Voyage en Thaïlande – extrait d’un carnet

Extrait d’un carnet de voyage14-2

« …Réveil léger, après une nuit bien tranquille, avec le bruit de l’eau qui coule. Elle coule sous le radeau en bambou qui soutient les quatre chambres que comporte notre hutte. La salle de bain est tout en bois, l’évacuation est à même le sol, allant directement dans la rivière. Quel plaisir de marcher sur les planches flottantes en bois de ce charmant Jungle Raft, l’hôtel sur radeau en bambous, niché au coin d’un fleuve, en pleine jungle, sans électricité (mais on n’a pas eu de moustiques pour autant !), pour y passer une nuit écologique. L’utilisation du savon et d’autres produits n’est pas très en vogue ici, car l’eau de la douche va directement dans la rivière. Partir en randonnée dans la jungle avec des guides professionnels, découvrir la faune et la flore, ou faire du kayak d’un niveau facile sur le fleuve sont les occupations principales des hôtes…

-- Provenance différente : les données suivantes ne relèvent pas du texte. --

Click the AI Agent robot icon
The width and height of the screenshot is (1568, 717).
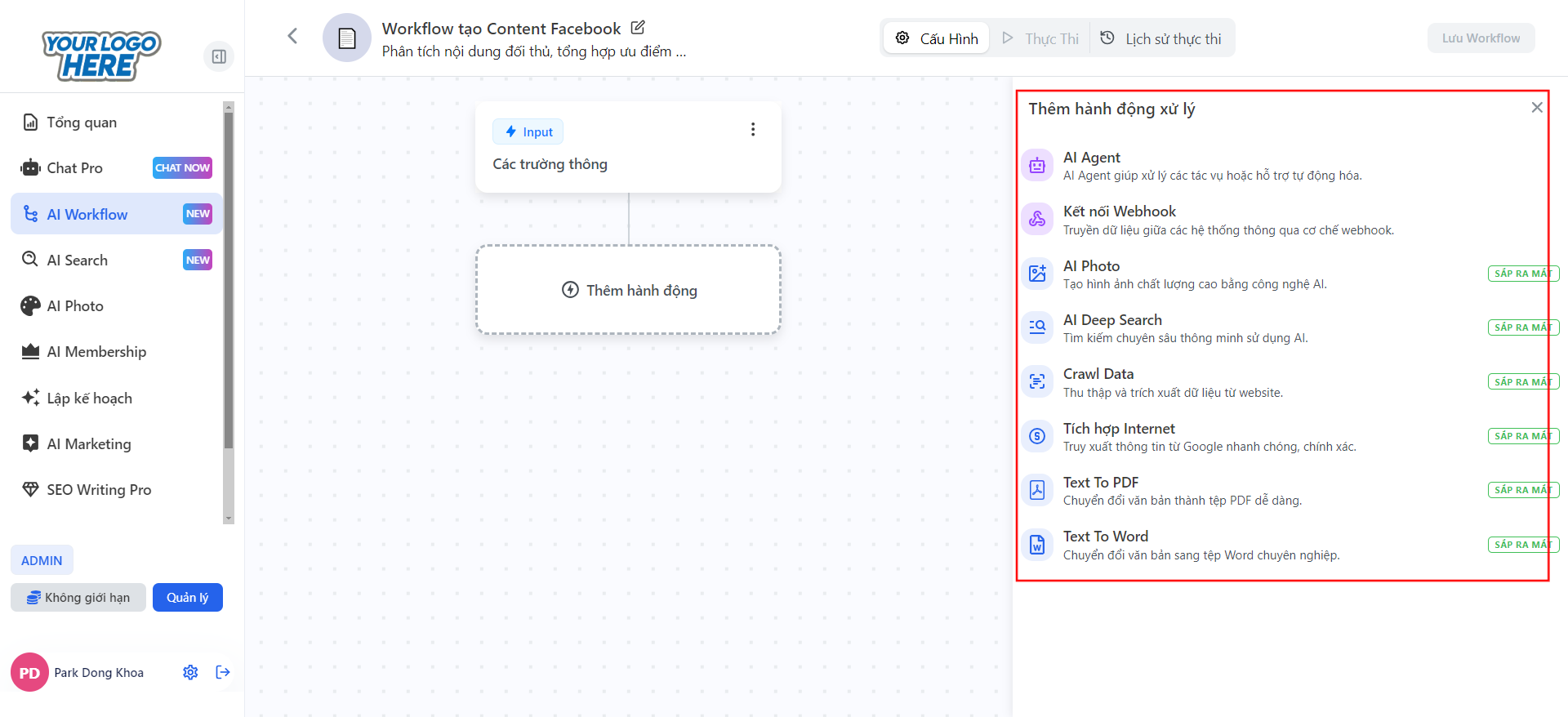pos(1036,165)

…Il fait bon se balader à Bangkok (eh oui, encore faut-il savoir se balader…). C’est pas Hà-nôi, ni Paris, certes, mais on découvre un autre regard qui nous manquera terriblement quand on retournera à une Europe propre et impeccable, réglementée et cartésienne.

Il faut sortir de sa voiture climatisée, de son hall d’hôtel climatisé, on suffoquera par cette chaleur étouffante et insupportable. Il faut  tenir tête.  Puis petit à petit, le soleil brille toujours, mais son éclat devient plus joyeux, on laisse volontiers cette tiédeur moite et humide s’imprégner sur sa peau… puis on regarde la rue, grouillante et nonchalante à la fois, d’ un autre œil. Aux hasards des pas, on s’attardera dans une ruelle donnant sur ces immenses axes d’autoroutes urbaines, on  y découvrira la vie quotidienne, non moins grouillante mais rigolote, des Thaïlandais. Par ici un coin de marché, par là un marchant ambulant qui prépare la salade de papaye verte, pilée devant les convives. Un, deux ou cinq piments ? Plus il fait chaud, plus on doit en mettre. Enfin se désaltérer grâce à  une gorgée de ce dessert glacé de couleur  verte-noire-blanche indescriptible, estomacs sensibles s’abstenir… »

Récit écrit lors d’un cinquième voyage en Thaïlande, en 2008.